REQUIRED ACTION:
Would you please return the lines of the entries below starting at the line that has "The width and height of the screenshot is (1456, 819)." and ending at the line that has "Tap the signal", both included, exactly as they are?

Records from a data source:
--------
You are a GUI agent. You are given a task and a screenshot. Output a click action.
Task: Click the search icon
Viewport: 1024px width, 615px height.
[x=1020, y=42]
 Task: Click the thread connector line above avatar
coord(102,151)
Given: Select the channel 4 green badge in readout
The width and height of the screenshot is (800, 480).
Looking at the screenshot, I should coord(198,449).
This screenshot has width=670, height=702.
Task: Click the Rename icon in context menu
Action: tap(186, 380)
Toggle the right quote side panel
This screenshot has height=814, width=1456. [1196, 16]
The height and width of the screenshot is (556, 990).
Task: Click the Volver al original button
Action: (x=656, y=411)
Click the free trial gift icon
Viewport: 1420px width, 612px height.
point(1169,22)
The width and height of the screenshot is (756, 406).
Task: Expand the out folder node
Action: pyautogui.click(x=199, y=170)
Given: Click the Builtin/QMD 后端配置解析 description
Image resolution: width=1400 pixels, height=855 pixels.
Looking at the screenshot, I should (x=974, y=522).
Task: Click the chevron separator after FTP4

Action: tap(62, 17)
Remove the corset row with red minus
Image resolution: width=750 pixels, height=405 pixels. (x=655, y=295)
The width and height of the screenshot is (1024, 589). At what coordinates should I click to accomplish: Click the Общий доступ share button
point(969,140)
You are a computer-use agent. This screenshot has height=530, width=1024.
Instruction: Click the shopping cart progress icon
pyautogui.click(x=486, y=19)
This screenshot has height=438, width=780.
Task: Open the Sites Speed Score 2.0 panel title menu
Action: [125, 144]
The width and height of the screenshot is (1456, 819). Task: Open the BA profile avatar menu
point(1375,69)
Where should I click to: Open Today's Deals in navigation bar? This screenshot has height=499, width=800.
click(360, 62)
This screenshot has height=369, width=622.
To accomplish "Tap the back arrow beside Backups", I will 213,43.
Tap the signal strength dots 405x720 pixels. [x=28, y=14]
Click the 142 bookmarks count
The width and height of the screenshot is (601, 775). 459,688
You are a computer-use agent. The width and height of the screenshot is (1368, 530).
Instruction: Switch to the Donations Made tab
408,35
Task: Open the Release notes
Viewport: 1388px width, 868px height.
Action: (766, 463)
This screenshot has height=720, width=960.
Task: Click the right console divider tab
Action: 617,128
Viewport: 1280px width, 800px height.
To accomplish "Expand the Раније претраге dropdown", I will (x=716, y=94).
--------
SOLUTION FOR THIS PROBLEM:
The width and height of the screenshot is (1456, 819). Task: Open the BA profile avatar menu
point(1375,69)
Where should I click to: Open Today's Deals in navigation bar? This screenshot has height=499, width=800.
click(360, 62)
This screenshot has height=369, width=622.
To accomplish "Tap the back arrow beside Backups", I will 213,43.
Tap the signal strength dots 405x720 pixels. [x=28, y=14]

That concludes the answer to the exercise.